Alejandro Pedrosa volvía ayer por la tarde de Chile y estuvo en el primer contingente de vehículos que debió quedarse del otro lado del alud entre la acumulación de barro en la ruta y Polvaredas.

“Fue cerca de las 17.45, y la gente empezó a frenar de golpe. Nos paramos y veíamos como pasaba todo el río de barro por la ruta. Recién como a la hora llegó Policía y Gendarmería y nos recomendó volver a Penitentes o Punta de Vacas, porque nos dijeron que no íbamos a poder pasar”, resumió el hombre, quien aguardaba hoy en el refugio de montaña El Mundo Perdido, ubicado en el kilómetro 1.110, a 55 kilómetros del alud. 

“Es para destacar lo que hicieron en el lugar porque cuando vieron la contingencia, decidieron bajar los precios de la comida y el agua, y nos dieron el espacio para que nos quedemos. Nosotros dormimos en el auto, pero sacaron colchones e hicieron lugar para que la gente pudiese pasar la noche”, agregó Pedrosa, quien estaba junto a su esposa y sus hijos de 9, 5 y 3 años.

Anoche, en el lugar había cerca de 30 vehículos estacionados y pernoctando en el refugio.

Fernando Palma es uno de los dueños de El Mundo Perdido, y desde ayer por la tarde sumó una gran cantidad de personas que lo consideran un amigo. Es que en el lugar, lejos de aumentar y remarcar los precios queriendo sacar ventaja del corte, optaron por bajar los valores y ponerse a entera disposición de los viajantes varados.

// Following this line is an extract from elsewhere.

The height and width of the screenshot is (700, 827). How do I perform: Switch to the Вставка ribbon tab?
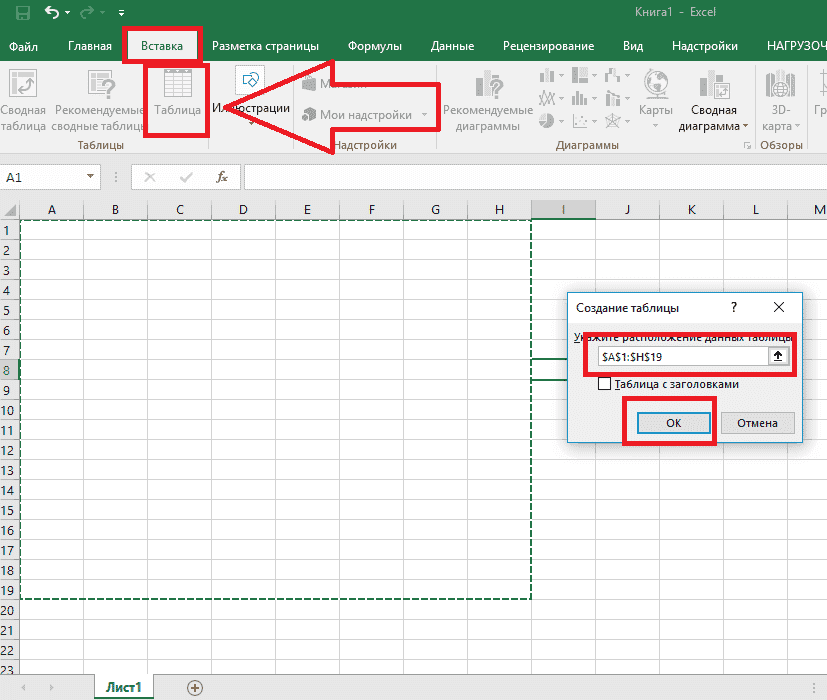coord(163,45)
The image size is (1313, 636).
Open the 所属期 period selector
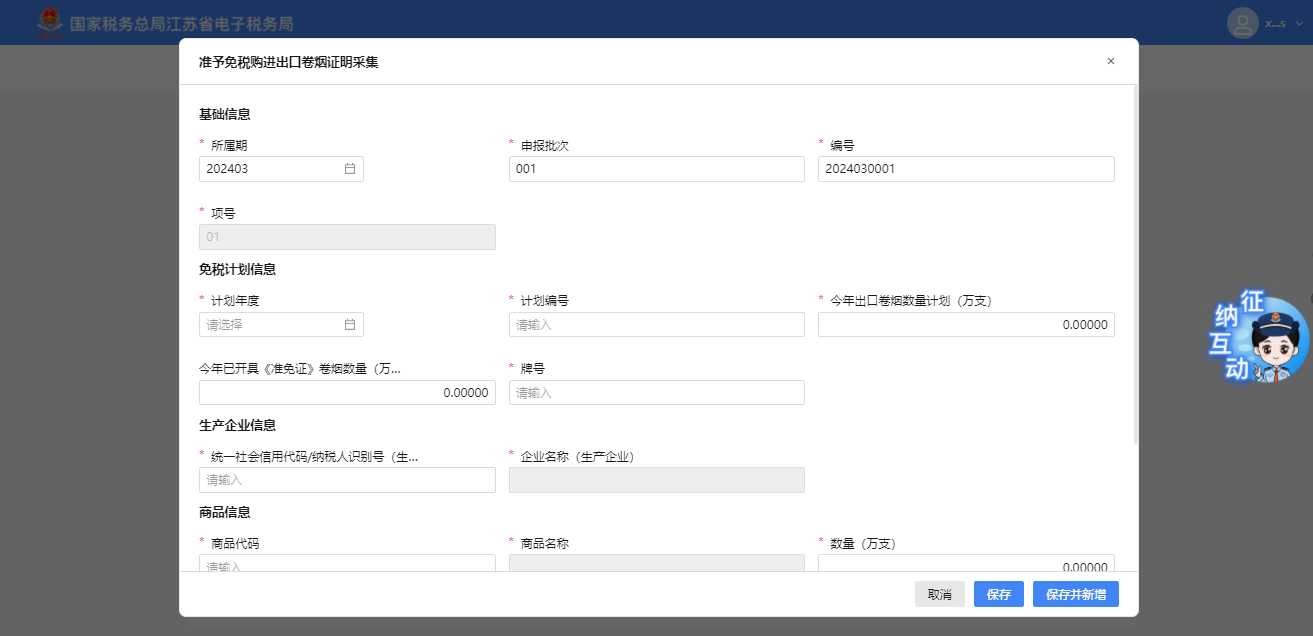(272, 169)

“Ayer cerca de las 20 se empezó a llenar y se juntaron más de 120 personas. Es un número que se mantiene hasta ahora, entre la gente que va llegando y los que se van porque prefieren esperar que se abra el paso haciendo fila en la ruta”, contó Palma.

Precisamente a última hora del domingo se juntaron en la Ruta 7 todos los viajantes que iban y volvían de Chile, más aquellos que eligieron Alta Montaña para hacer turismo interno.

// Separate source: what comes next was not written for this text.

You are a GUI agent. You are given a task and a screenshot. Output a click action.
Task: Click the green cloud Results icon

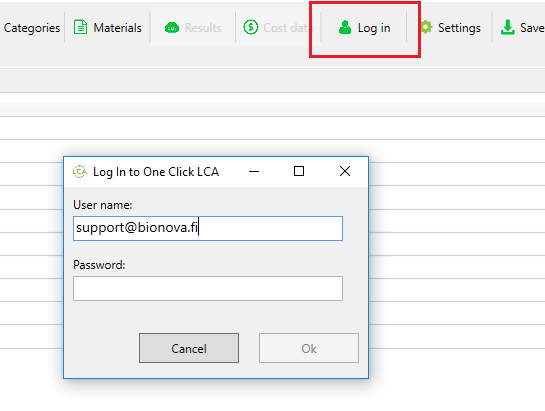click(172, 27)
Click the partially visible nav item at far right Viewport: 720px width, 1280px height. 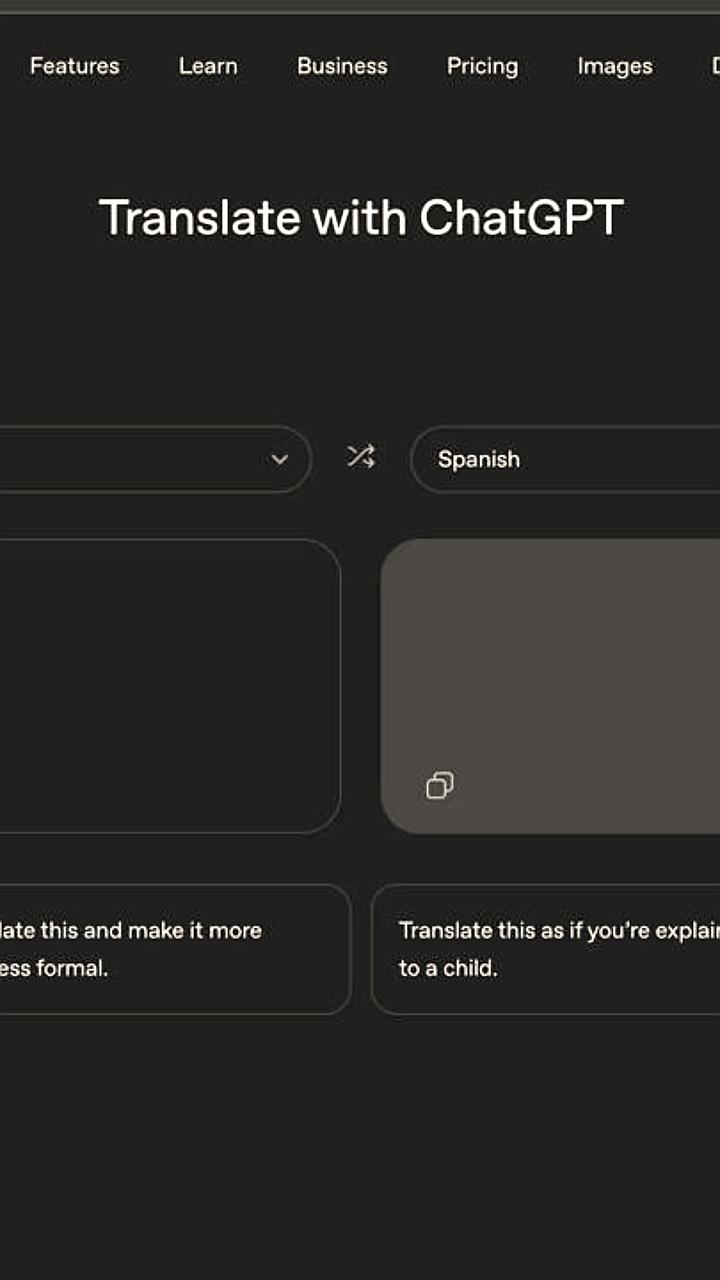tap(715, 66)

“No es la primera vez que tenemos la experiencia de un alud, por lo que estábamos ya preparados para esta contingencia. Teníamos mercadería, colchones. Y también asesoramos a la gente en base a nuestra experiencia. Si bien somos un refugio de montaña y vivimos del turismo, sabemos que esta es una contingencia y es reprochable querer sacar provecho de ello. Por eso bajamos los precios”, siguió el hombre.

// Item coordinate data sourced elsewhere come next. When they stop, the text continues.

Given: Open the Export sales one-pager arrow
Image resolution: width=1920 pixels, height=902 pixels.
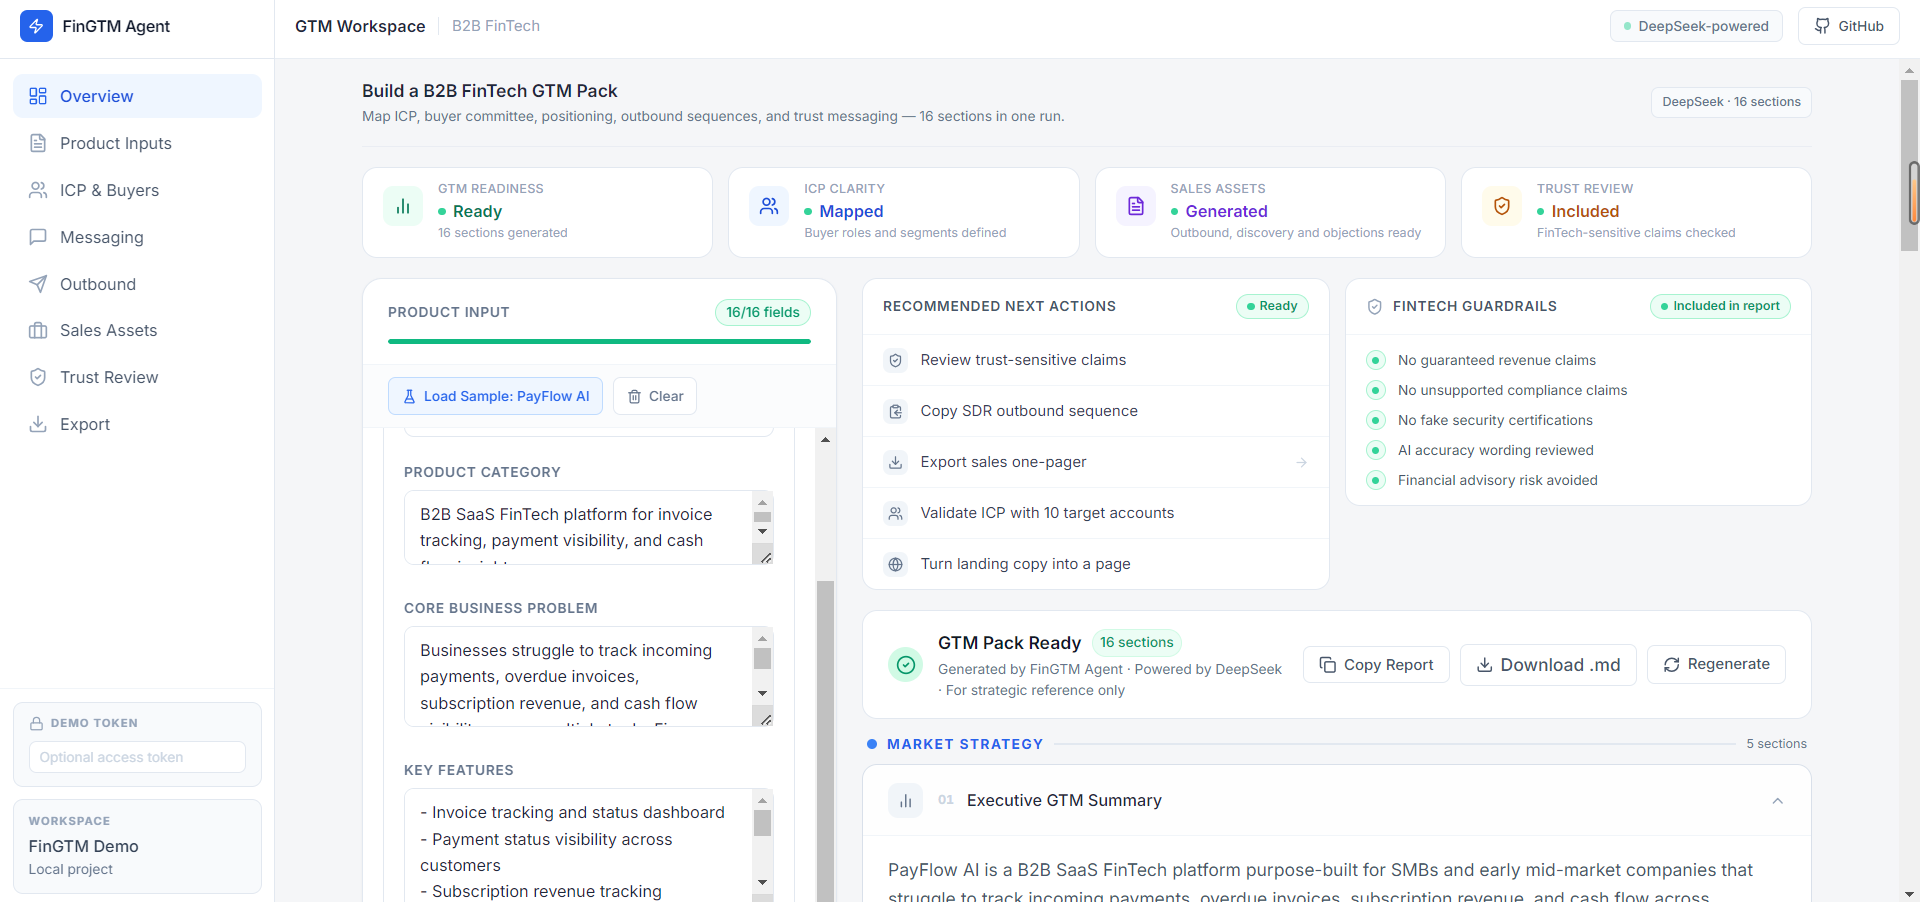Looking at the screenshot, I should (1301, 462).
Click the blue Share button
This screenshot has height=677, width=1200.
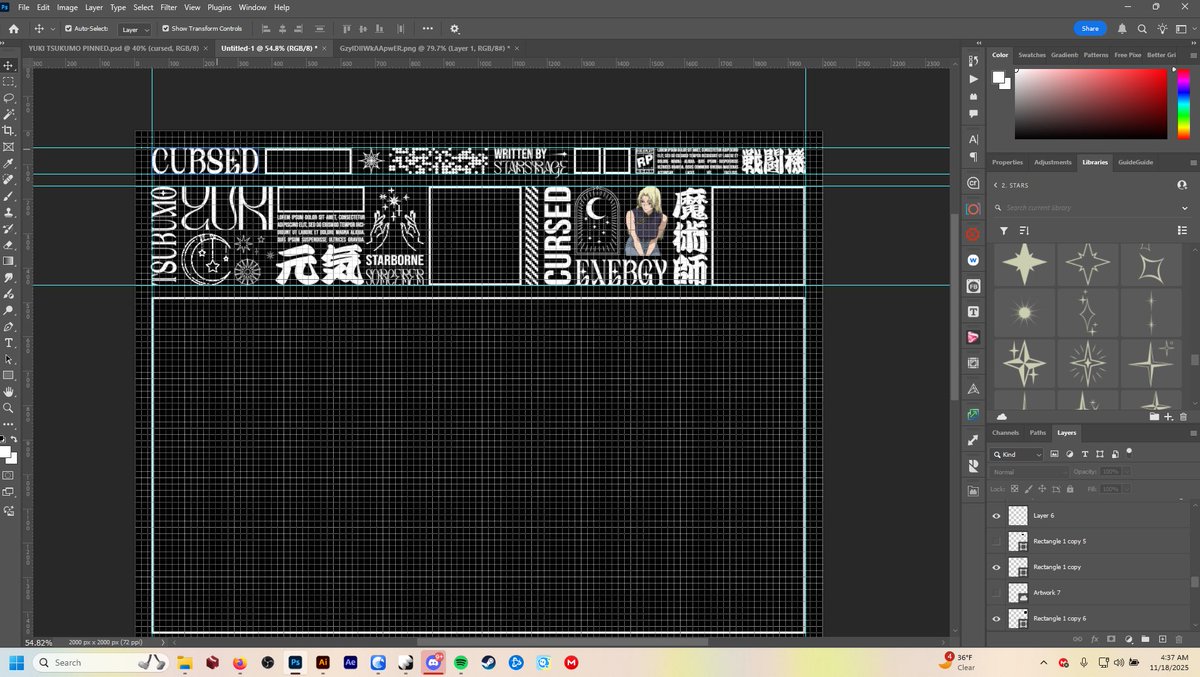1090,28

En lo que se refiere a un plan integral, destacó que hace un mes mantuvieron una reunión con la gente de la Municipalidad de Las Heras y hay “luz verde” para un plan integral.

“Esto es algo de todos los veranos, en especial de febrero. Por eso hemos avanzado en la idea de ir preparando puntos de asistencia ante cualquier contingencia”, siguió Palma. Y cerró: “estas cosas también tienen que servirle como aviso a los comerciantes de la zona. Hay que hacer un llamado para que no quieran aprovecharse de la situación. Ya no remarcando los precios se ayuda mucho a la gente”.